Verilen metin:
* * *

26 Nisan 2024, Cuma Gazete Oksijen
22.12.2022 10:27

Aydınlık ve karanlık işlerin seçkisi

Taksim Sanat’ta gerçekleşen, 17 sanatçının sonsuz-sınırsız algısını yansıtan eserlerinden oluşan Bir Işık Hüzmesi Üzerine sergisi, sanata dair farklı kapılar aralıyor

İstanbul Büyükşehir Belediyesi iştiraklerinden Kültür AŞ’nin kamusal sergi alanı olarak faaliyet gösteren Taksim Sanat, küratörlüğünü Begüm Güney’in üstlendiği Bir Işık Hüzmesi Üzerine adlı çağdaş sanat sergisini 30 Aralık’a dek sanatseverlerle buluşturuyor. Sergide Sümer Sayın, Serkan Demir, Gözde Mulla, Bilal Yılmaz, Ahmet Öğüt, Ece Kibaroğlu, Nergiz Yeşil, Esin Aykanat Avcı, Ali Şentürk, Fulya Çetin/Sine Ergün, Sergen Şehitoğlu, Mehmet Dere, Özge Yağcı, Osman Dinç, Berkay Tuncay ve Özden Demir’in eserleri yer alıyor. Serginin detaylarını küratör Begüm Güney ile konuştuk.

Yeni serginizi oluşturma fikri nasıl ortaya çıktı? Bu ismi neden verdiniz?

Sergi, yaklaşık dört senedir aralıklı olarak düşündüğüm ve ele aldığım bir yaklaşım olan monokrom üzerineydi. Bu yıl daha önceki araştırmalarımdan farklı olarak tarih öncesi renk teorilerine yaklaşan, renk ve ışığı ayrı birer kavram olarak ele almadan, renksizliği de sadece ışıkla değil bir de karanlıkla bir arada düşünmek istedim. “Renkler ışığın edimleri, eylemleridir (...)” diyen Goethe’nin, ışık- gölge, karanlık- aydınlık üzerine temellendirdiği renk teorisini de okuduğum bir dönemde, biçim-renk ilişkisi üzerinden ele aldığım serginin hazırlık sürecinde ‘bir ışık hüzmesi üzerine’ başlığı ortaya çıktı.

Serginizdeki sanatçıları ve eserleri hangi hususlara göre bir araya getirdiniz?

* * *

Gösterilen liste:
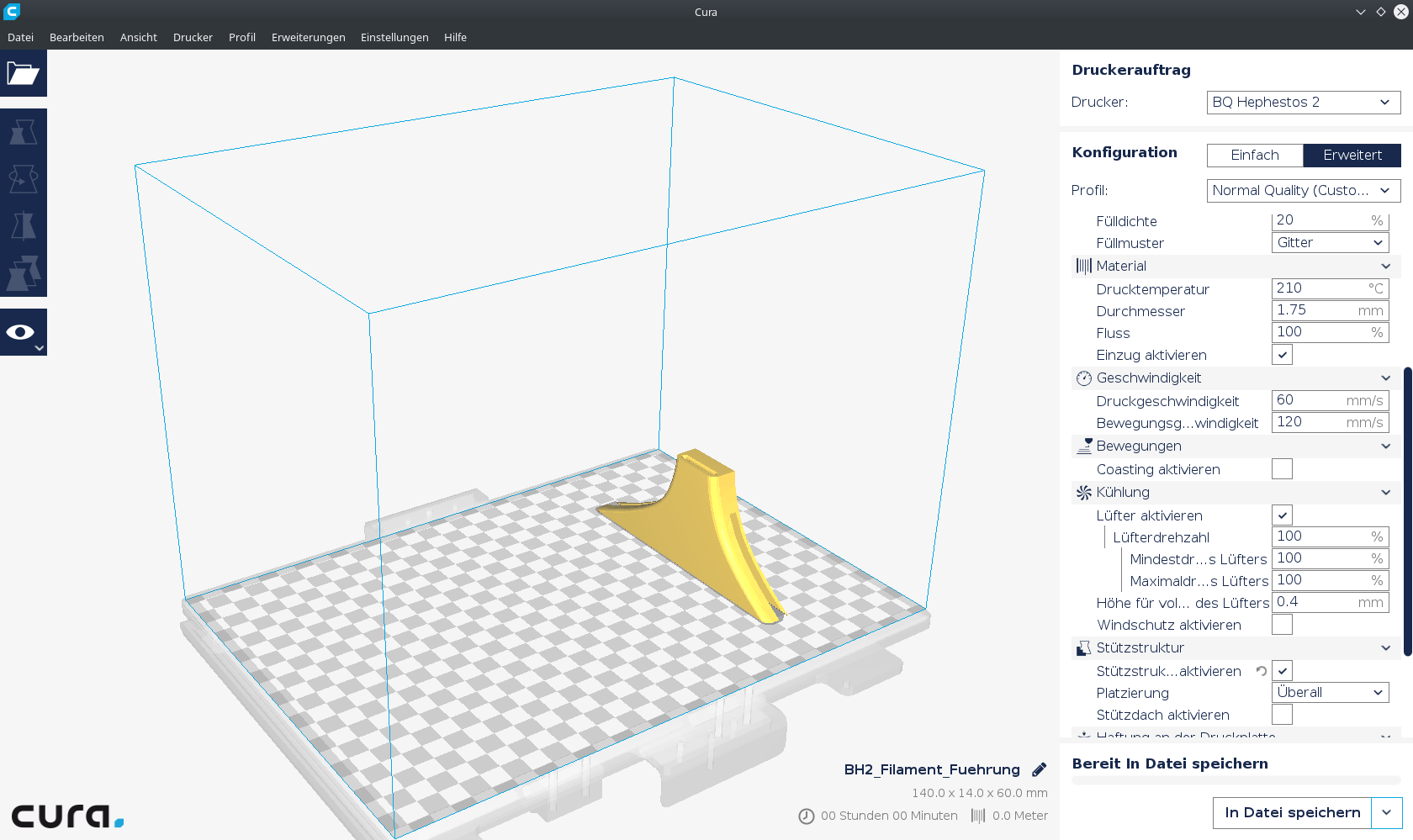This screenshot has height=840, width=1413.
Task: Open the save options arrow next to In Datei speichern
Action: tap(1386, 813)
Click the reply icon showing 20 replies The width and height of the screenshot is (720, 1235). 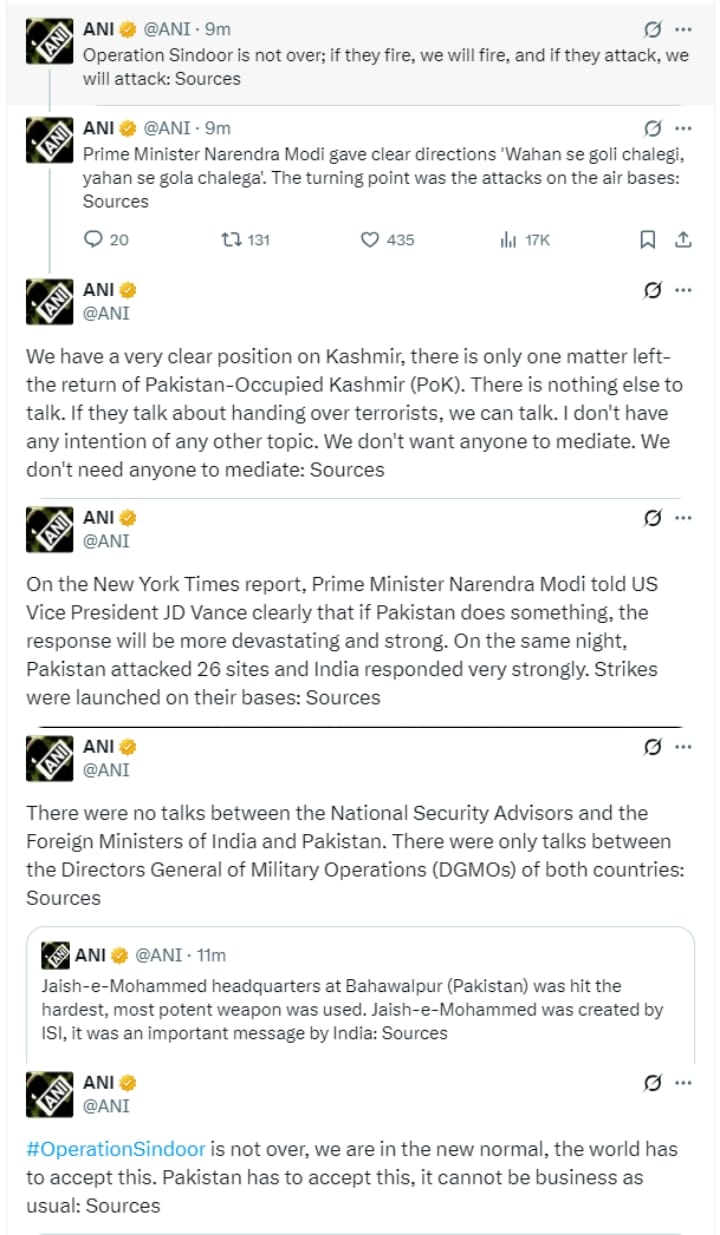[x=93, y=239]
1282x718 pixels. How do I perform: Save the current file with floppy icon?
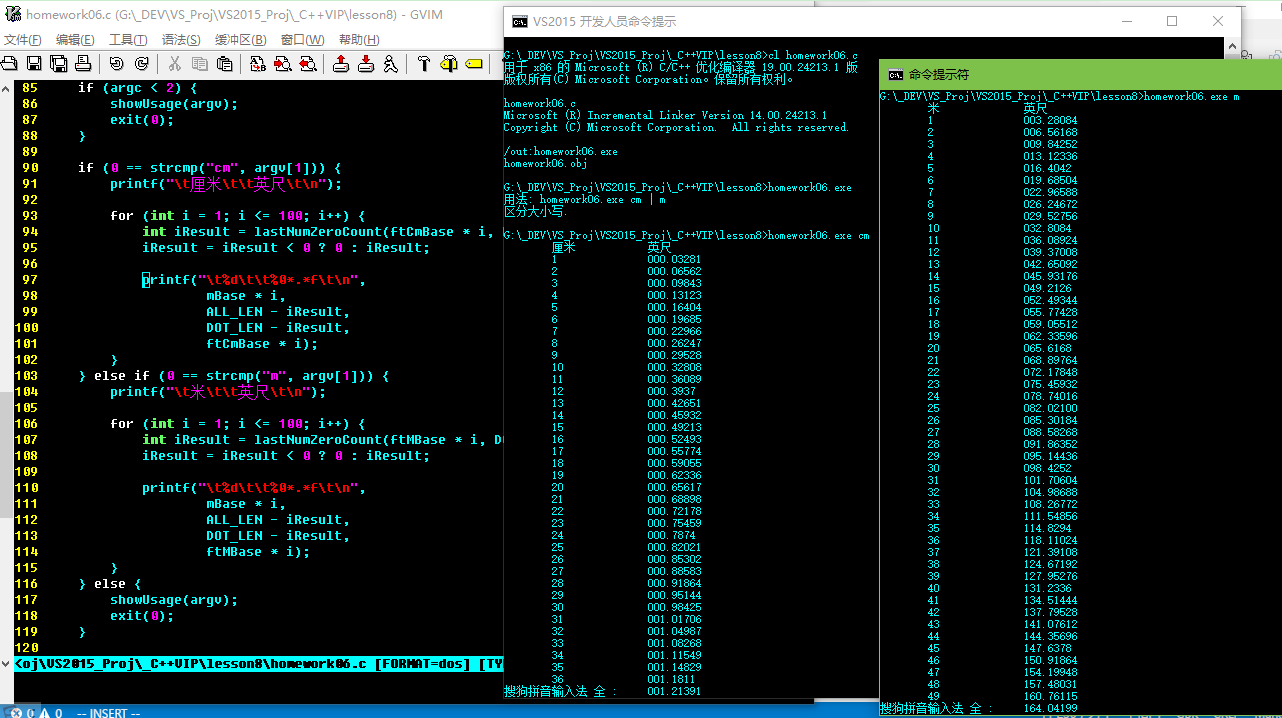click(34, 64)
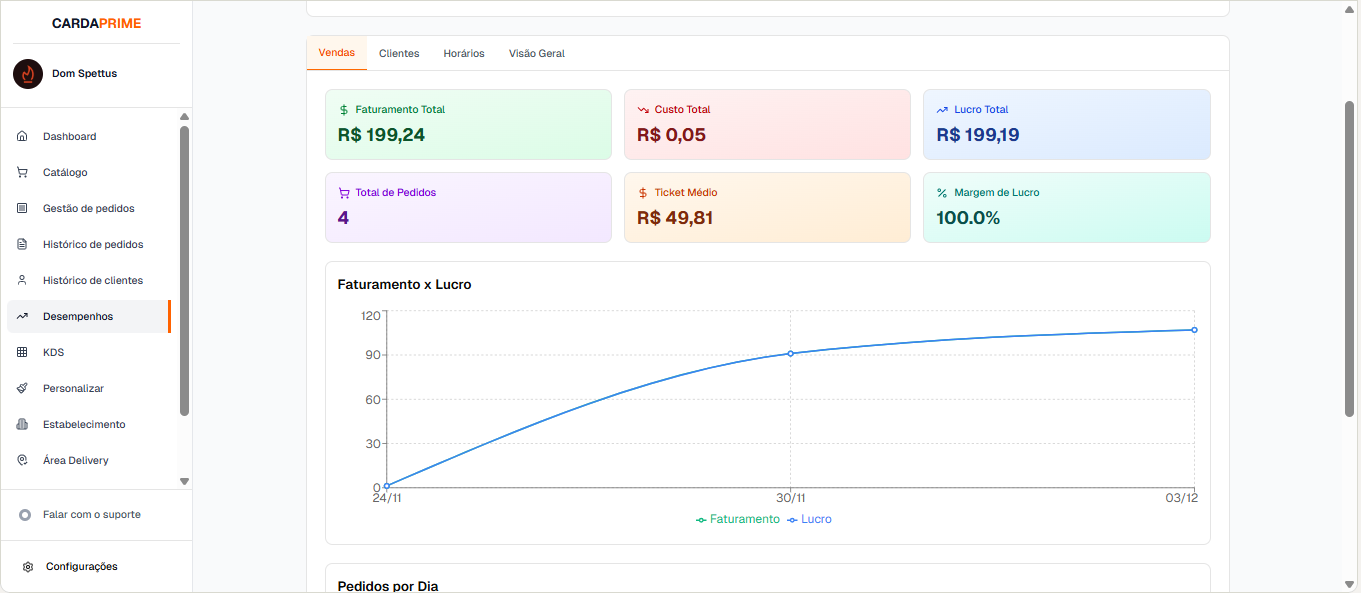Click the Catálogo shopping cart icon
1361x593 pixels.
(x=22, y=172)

* * *

Kısa alıştırma: Sergiyle ilgili yukarıdaki metinde "Taksim Sanat’ta gerçekleşen, 17" sözcüklerini içeren ifadeyle açılıp "ismi neden verdiniz?" ile kapanan bölümü harfi harfine aktarın.

Çözüm:
Taksim Sanat’ta gerçekleşen, 17 sanatçının sonsuz-sınırsız algısını yansıtan eserlerinden oluşan Bir Işık Hüzmesi Üzerine sergisi, sanata dair farklı kapılar aralıyor

İstanbul Büyükşehir Belediyesi iştiraklerinden Kültür AŞ’nin kamusal sergi alanı olarak faaliyet gösteren Taksim Sanat, küratörlüğünü Begüm Güney’in üstlendiği Bir Işık Hüzmesi Üzerine adlı çağdaş sanat sergisini 30 Aralık’a dek sanatseverlerle buluşturuyor. Sergide Sümer Sayın, Serkan Demir, Gözde Mulla, Bilal Yılmaz, Ahmet Öğüt, Ece Kibaroğlu, Nergiz Yeşil, Esin Aykanat Avcı, Ali Şentürk, Fulya Çetin/Sine Ergün, Sergen Şehitoğlu, Mehmet Dere, Özge Yağcı, Osman Dinç, Berkay Tuncay ve Özden Demir’in eserleri yer alıyor. Serginin detaylarını küratör Begüm Güney ile konuştuk.

Yeni serginizi oluşturma fikri nasıl ortaya çıktı? Bu ismi neden verdiniz?